▸ Exercise data:

+---+

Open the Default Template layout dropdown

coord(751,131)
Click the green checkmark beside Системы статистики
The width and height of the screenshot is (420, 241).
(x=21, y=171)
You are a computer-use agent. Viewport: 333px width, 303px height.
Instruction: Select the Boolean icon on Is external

+---+

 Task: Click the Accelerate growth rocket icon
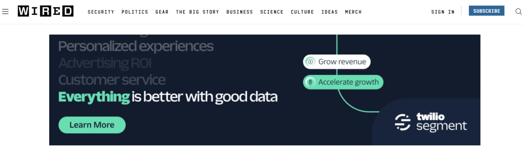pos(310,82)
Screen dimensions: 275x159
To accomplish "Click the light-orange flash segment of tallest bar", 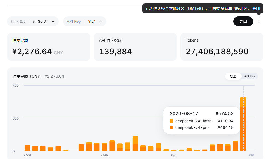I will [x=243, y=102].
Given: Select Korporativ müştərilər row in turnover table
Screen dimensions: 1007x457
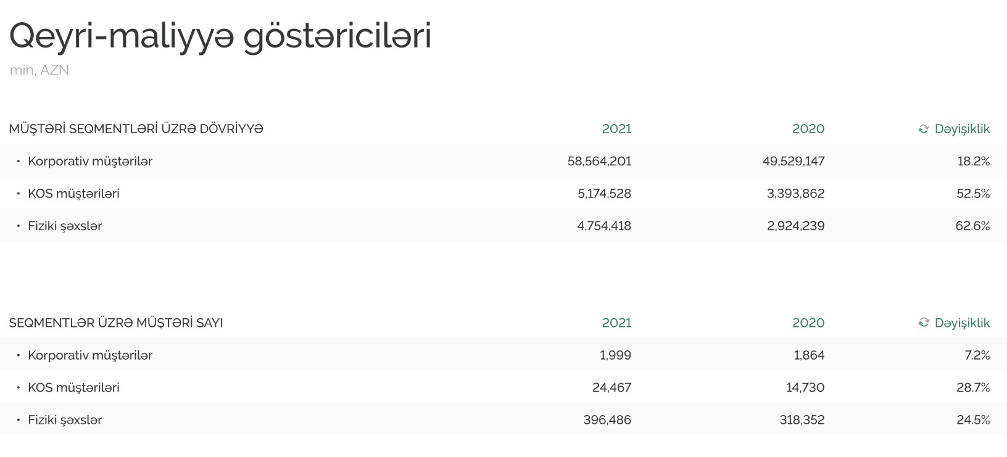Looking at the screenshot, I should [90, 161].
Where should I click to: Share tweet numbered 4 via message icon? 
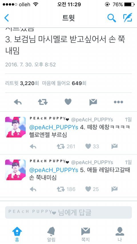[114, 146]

+---+

▸ Task statement: Retype the records above, but only those lines that fall between the line containing "Open the Default Template layout dropdown" and the line containing "Instruction: Select the", with both of those lines included, exactly as written.

▸ Expected answer:
Open the Default Template layout dropdown

coord(751,131)
Click the green checkmark beside Системы статистики
The width and height of the screenshot is (420, 241).
(x=21, y=171)
You are a computer-use agent. Viewport: 333px width, 303px height.
Instruction: Select the Boolean icon on Is external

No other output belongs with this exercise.